I'll take passive perception and insight out of the game long before I ever take out active rolling. The latter harms the game too much in my opinion.
The bolded is irrelevant here as the DM IMO should be making the vast majority of these type of rolls in secret anyway.
 

At our table, per the PHB, it is "to recall lore about historical events, legendary people, ancient kingdoms, past disputes, recent wars, and lost civilizations."

For example:

Player: "I look closely at the mural to see if it rings any bells about what I learned during my days working as a librarian"
DM: "Give me a DC 10 Intelligence(History) roll. Succeed and I'll tell you some important info about the mural. Fail, and you'll just get some basic, fuzzier details."
Assuming there's info there to be gleaned, I always have rolls like that be on an informal sliding scale rather than just simple pass-fail.
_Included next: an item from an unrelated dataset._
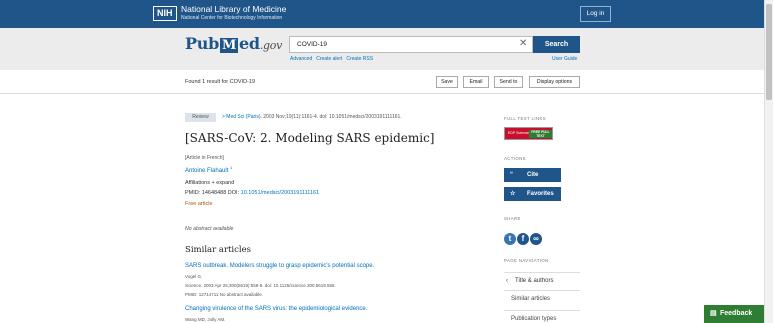  I want to click on actions-label: ACTIONS, so click(515, 158).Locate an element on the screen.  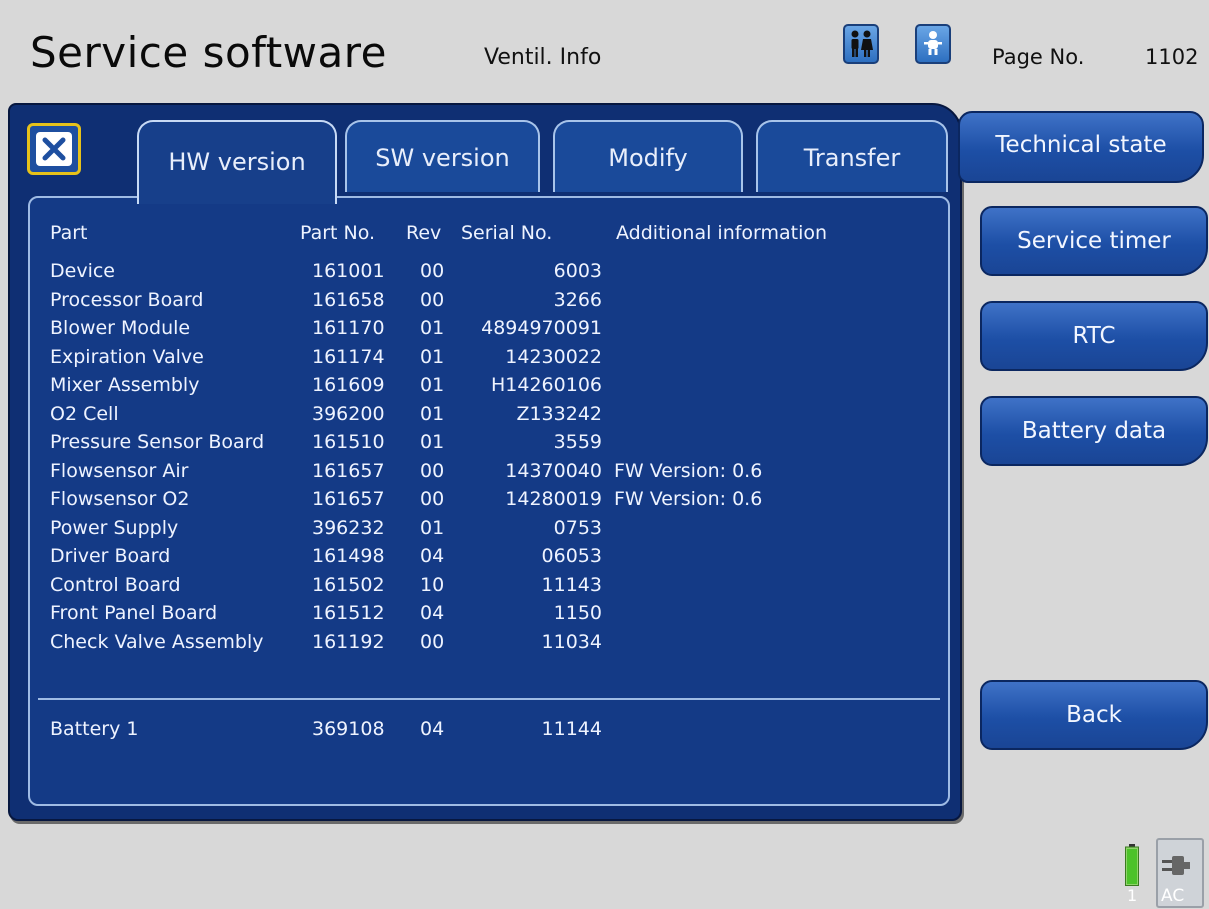
battery-icon is located at coordinates (1132, 865).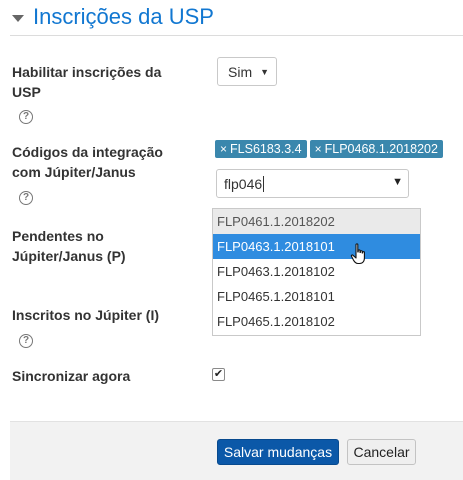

On a 1, you haven't got a clue. On a 5, say, a few fuzzy high-level details. On a 10, some more clarity; and so on up to a 20 where you get more detail than you probably want. :)
 

Not in OD&D or 1e they weren't. Not the kind of story you mean.
Yes in exactly the way I mean - just not in the way you mean. Stories are what happened and a good game encourages interesting stories to grow out of it. And pre-Dragonlance did through artificial environments that were designed for interest not for realism (the ear seeker makes no sense in any environment and e.g. lurkers above, lurkers below, and gelatinous cubes are jump-scare monsters) and the characters have expected character arcs from "part of a mob-handed team with hirelings" from levels 1-4 to the hirelings becoming chaff and the party going in as a team without hirelings to "by this axe I rule" and the PCs getting defined lands or guilds or churches at level 10-ishn and retire from most orthodox adventuring to become movers and shakers.

This is as much hard coded story as most good modern narrative games have. The fundamental rule is "play to see what happens". And what makes something a storygame as opposed to a trad RPG was defined when the term was created as irrevocable changes and bounded play with an intended endgame rather than being open ended. The first storygame was My Life With Master which told the story of a group of minions who are cruelly treated by a master (played by the GM) until one rebels and tries to kill the master - when either they win and the master dies or they lose and they die. This is about the same level of hard coding of oD&D. A couple of outline story beats for character development (as oD&D had) with some worldbuilding that was different for almost every game (as oD&D had). It just had a much shorter story arc.

What you mean by narrative I suspect is the hard coded adventure paths and metaplot that took over starting with Dragonlance (and an absurd amount of GM force) where the PCs are guided from plot point to plot point and where the story is written in advance. Modern narrative games are a reaction against that. Play to see what happens, and stories are about character growth and change with the PCs able to affect things in ways where the outcomes are unforseen. Stories are about change and character growth - and a clear marker of that is that someone ends the story in a different place from where they started (generally in more consequential ways than having gained a couple of spells and half a dozen hit points).
 

I know a fair amount of useless trivia, but I don't have an eidetic memory. So if you ask me about the history of early computers, I might remember Babbage's analytical engine. I might even remember that Ada Lovelace figured out how to write a simple program but that it wasn't until much later when we had the first electronic computer, the ENIAC. But maybe I forget all about Turing and his contributions.

People simply don't remember everything they've ever learned, what they remember or have studied in the past is uncertain. We use dice to resolve uncertainty. You may not consider it an action just because it is not overtly physical, I do and the book does as well.
Yeah sometimes you have to rummage around in the mind palace to recall something. Most of the time, a forgotten detail will remain buried until it's suddenly relevant and then you'll be like "oh yeah, that is a thing!".